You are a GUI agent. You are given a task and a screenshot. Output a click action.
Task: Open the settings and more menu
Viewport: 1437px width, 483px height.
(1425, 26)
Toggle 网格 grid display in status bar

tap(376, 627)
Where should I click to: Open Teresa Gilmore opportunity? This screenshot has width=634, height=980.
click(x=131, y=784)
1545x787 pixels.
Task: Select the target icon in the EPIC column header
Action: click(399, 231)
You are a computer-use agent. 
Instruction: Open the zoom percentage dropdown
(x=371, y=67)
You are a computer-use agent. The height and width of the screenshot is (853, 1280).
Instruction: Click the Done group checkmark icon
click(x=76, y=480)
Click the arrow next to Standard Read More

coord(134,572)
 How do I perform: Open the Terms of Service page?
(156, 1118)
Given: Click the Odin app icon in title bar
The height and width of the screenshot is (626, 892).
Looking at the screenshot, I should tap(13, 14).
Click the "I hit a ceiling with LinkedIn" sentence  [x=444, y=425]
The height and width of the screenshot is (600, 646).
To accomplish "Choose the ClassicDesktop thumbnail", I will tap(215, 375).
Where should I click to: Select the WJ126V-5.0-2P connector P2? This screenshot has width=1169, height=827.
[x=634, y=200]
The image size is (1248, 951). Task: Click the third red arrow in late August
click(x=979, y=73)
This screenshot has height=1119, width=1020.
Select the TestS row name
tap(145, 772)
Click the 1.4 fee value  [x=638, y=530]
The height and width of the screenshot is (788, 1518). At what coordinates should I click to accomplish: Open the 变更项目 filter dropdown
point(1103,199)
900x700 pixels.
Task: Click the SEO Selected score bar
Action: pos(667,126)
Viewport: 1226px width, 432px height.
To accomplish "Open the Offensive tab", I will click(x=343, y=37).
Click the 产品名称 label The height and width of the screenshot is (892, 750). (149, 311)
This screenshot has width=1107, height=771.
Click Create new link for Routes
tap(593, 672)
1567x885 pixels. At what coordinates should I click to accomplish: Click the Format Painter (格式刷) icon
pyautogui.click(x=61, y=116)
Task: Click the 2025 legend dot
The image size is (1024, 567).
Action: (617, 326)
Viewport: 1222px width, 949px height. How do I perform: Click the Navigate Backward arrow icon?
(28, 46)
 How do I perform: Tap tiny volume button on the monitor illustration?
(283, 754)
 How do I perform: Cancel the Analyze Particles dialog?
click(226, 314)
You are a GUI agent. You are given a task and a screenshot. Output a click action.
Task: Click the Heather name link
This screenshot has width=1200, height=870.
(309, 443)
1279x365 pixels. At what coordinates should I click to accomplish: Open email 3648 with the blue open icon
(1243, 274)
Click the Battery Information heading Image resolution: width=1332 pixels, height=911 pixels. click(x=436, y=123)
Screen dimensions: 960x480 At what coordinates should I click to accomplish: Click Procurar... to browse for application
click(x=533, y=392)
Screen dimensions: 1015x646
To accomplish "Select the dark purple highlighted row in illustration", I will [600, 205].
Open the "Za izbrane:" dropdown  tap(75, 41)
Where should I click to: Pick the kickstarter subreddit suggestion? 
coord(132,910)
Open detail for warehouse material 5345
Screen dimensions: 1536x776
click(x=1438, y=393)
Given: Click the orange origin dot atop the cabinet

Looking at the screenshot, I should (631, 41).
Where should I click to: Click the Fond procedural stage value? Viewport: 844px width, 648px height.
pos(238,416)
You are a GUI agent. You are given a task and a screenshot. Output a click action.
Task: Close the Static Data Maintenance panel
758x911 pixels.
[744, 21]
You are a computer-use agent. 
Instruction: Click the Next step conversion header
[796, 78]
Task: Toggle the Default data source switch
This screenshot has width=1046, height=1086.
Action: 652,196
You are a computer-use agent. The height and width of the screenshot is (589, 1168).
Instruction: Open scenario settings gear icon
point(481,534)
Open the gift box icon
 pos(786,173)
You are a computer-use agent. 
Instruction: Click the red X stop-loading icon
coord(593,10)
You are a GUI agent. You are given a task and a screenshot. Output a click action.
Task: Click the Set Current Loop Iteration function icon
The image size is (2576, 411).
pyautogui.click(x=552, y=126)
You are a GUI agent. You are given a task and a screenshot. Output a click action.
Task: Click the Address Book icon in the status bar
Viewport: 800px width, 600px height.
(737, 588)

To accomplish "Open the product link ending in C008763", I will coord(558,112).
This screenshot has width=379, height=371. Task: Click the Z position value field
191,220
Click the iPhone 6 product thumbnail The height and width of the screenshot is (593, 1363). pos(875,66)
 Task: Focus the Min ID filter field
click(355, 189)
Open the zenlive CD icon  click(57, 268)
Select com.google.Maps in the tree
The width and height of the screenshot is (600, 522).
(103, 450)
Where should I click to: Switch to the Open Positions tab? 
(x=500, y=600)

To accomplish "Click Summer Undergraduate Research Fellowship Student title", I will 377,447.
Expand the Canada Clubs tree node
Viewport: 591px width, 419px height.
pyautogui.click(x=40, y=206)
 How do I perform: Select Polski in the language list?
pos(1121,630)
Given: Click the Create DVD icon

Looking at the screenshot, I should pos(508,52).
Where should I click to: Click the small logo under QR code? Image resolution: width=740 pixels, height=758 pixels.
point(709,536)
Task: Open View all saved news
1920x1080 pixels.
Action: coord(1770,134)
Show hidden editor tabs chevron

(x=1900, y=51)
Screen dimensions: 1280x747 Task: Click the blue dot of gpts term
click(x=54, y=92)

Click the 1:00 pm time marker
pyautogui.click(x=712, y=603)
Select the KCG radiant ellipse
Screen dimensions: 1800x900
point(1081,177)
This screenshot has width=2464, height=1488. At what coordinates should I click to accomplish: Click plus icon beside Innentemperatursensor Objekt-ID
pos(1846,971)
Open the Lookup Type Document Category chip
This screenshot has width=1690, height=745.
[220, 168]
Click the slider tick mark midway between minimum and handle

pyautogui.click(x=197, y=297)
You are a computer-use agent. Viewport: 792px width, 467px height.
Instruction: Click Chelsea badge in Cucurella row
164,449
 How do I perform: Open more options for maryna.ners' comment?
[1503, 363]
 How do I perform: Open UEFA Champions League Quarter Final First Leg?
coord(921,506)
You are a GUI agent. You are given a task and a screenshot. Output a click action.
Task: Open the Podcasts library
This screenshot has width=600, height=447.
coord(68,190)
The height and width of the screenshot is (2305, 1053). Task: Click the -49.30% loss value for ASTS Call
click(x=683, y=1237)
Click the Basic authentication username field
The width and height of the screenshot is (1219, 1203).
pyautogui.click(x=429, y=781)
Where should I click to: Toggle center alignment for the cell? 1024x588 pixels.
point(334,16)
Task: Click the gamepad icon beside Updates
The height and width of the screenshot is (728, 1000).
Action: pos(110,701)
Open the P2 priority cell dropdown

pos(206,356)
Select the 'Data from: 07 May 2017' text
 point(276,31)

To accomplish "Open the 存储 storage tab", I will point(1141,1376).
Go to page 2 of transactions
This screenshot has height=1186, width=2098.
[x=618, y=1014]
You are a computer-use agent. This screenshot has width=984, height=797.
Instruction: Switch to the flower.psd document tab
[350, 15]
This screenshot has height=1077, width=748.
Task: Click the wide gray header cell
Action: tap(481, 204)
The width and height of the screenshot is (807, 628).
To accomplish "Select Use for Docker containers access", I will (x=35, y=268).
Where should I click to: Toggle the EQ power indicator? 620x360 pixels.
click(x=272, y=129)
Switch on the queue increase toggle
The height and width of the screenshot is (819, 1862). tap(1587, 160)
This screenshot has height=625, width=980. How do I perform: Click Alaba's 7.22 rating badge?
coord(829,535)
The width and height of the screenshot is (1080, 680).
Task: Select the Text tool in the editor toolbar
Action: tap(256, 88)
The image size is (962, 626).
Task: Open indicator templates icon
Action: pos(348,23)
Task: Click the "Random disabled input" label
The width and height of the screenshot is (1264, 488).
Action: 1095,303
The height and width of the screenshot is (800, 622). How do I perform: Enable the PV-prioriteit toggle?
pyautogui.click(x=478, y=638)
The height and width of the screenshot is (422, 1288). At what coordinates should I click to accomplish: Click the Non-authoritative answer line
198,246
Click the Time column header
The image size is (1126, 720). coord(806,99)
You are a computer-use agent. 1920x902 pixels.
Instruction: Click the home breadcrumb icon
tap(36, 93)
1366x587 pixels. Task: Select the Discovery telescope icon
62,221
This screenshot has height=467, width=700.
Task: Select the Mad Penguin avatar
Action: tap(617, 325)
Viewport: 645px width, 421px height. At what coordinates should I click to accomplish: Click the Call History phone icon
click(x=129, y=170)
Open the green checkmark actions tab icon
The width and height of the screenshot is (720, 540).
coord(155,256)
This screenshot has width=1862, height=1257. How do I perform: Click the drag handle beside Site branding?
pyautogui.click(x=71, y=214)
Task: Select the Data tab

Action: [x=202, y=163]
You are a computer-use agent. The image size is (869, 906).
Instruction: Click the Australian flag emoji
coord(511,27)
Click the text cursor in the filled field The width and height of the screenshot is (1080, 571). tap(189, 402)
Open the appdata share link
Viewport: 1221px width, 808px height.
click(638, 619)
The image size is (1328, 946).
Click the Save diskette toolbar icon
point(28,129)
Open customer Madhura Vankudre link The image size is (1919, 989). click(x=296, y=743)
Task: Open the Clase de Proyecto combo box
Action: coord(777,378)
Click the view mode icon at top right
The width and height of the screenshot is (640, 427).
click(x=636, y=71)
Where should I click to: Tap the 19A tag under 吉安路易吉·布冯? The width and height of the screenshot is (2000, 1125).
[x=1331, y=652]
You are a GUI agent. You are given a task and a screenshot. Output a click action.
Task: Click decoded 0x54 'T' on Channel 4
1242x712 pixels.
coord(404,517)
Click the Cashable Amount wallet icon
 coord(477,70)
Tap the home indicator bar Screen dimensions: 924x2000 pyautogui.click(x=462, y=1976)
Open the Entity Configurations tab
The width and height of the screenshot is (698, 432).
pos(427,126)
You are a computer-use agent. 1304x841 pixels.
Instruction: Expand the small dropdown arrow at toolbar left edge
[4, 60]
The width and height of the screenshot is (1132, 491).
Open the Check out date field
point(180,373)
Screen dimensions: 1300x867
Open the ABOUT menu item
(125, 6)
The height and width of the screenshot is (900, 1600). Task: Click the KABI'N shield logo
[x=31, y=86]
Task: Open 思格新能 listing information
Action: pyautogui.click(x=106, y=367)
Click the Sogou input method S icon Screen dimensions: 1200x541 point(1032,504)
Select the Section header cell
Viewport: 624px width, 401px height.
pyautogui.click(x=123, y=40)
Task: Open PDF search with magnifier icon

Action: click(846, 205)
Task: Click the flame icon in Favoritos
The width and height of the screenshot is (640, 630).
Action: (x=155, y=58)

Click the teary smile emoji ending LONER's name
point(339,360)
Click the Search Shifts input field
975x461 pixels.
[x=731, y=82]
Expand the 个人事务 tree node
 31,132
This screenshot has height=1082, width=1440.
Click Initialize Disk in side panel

(Exercise brief) Could you show every line of the listing that holds the string "input"?

(Output for this exercise)
Task: Click the "Random disabled input" label
Click the Sogou input method S icon Screen dimensions: 1200x541 point(1032,504)
Click the Search Shifts input field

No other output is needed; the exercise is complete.